== Study text ==
----
The M&A attorneys for Vanguard Health Systems, Ardent Health Services, AmSurg, Community Health Systems and Brookdale Senior Living have been busy lately. Vanguard has completed its $210 million purchase of 51 percent of Texas hospital system Valley Baptist. Meanwhile, Ardent wrapped up its deal for two CHS hospitals in Oklahoma and AmSurg completed its acquisiton of Dallas-based National Surgical Care. Lastly, Brookdale put a bow on its acquisition of Horizon Bay Realty, whose assets are primarily in Texas and Florida. The last deal also involved negotiations for a Brookdale option to up to 20 percent of the U.S. portfolio of Chartwell Seniors Housing Real Estate Investment Trust.
DeBartolo Development, one of the firms behind the development of suburban retail as we know it, has snapped up two local developments anchored by Publix stores. The acquisitions of Mt. View Marketplace in Antioch and Harpeth Village on Highway 100 (pictured) mark DeBartolo's entrance into Tennessee. Both are nearly fully leased: The Mt. View center recently inked Petco to a long-term deal.
National Health Investors says it has funded a second mortgage to help build a 120-bed assisted-living facility in Central Florida. The $2.5 million investment accounts for about 12 percent of the project's cost and will pay Murfreesboro-based NHI 13 percent interest. Shares of NHI (Ticker: NHI) are flat year to date.
Florida officials have turned down the request by Haven Behavioral Healthcare to build a 26-bed inpatient facility on the grounds of an Orlando-area hospital. The $1.9 million plan would have taken five-year-old Haven into the Sunshine State for the first time. The company is backed by venture capital players Thoma Cressey, Ascension Health Ventures and Clayton Associates.
----
== Supplied data ==
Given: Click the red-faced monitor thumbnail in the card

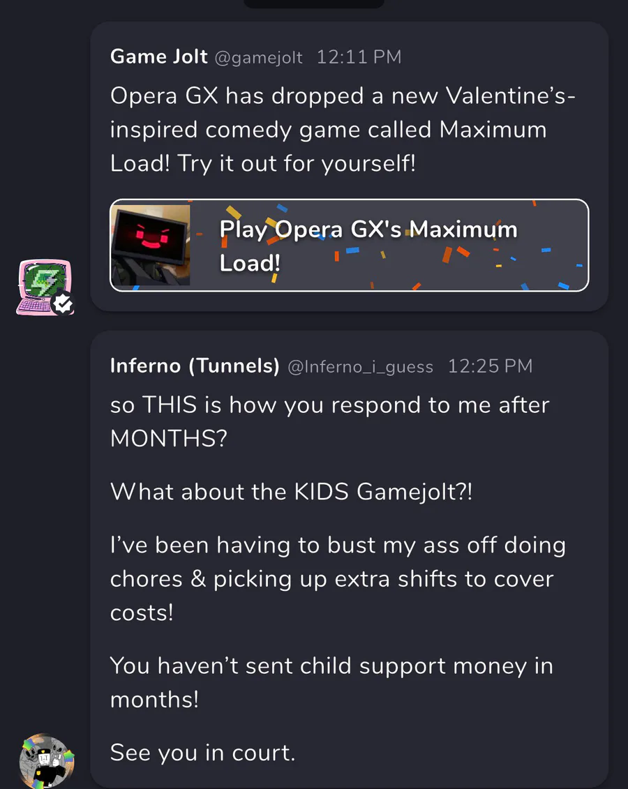Looking at the screenshot, I should (150, 245).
----
== Prompt 1 ==
Write out the business news roundup, beginning at the words "DeBartolo Development, one" and stopping after "year to date.".
== Prompt 2 ==
In the business news roundup, what interest rate will the $2.5 million mortgage pay National Health Investors?
== Prompt 3 ==
Carry on the business news roundup from its last sentence.
The listing has no connection to the business news roundup.

== Result 1 ==
DeBartolo Development, one of the firms behind the development of suburban retail as we know it, has snapped up two local developments anchored by Publix stores. The acquisitions of Mt. View Marketplace in Antioch and Harpeth Village on Highway 100 (pictured) mark DeBartolo's entrance into Tennessee. Both are nearly fully leased: The Mt. View center recently inked Petco to a long-term deal.
National Health Investors says it has funded a second mortgage to help build a 120-bed assisted-living facility in Central Florida. The $2.5 million investment accounts for about 12 percent of the project's cost and will pay Murfreesboro-based NHI 13 percent interest. Shares of NHI (Ticker: NHI) are flat year to date.

== Result 2 ==
13 percent

== Result 3 ==
Altadis U.S.A., a cigar maker owned by global player Imperial Tobacco Group, has decided against moving its headquarters and up to 140 jobs to Middle Tennessee from Fort Lauderdale. Altadis executives had been looking for incentives to help them add 55 jobs their HQ and got the cash they wanted from Florida officials.
SEE ALSO: How another global cigar player's moves stripped Nashville of CAO's home base
Officials at the Immigration and Customs Enforcement division of the Department of Homeland Security have tentatively chosen a Corrections Corp. of America plan to build a 1,800-bed prison northwest of Miami. The site on the edge of the Everglades is planned to house immigrants awaiting hearings and is set to cost more than $100 million to build.
Southwest Ranches' filing with the county describes the facility as "non-penal in nature" and would promote a relaxed atmosphere -- whatever that's supposed to mean.
Local analyst Kevin Campbell of Avondale Partners estimates the contract, if finalized, could add between 5 and 10 cents to CCA's annual profits per share when it comes online, likely in late 2013. The Nashville-based company is expected to earn $1.49 this year. Its shares (Ticker: CXW) are up about 1.3 percent this afternoon to $21.10.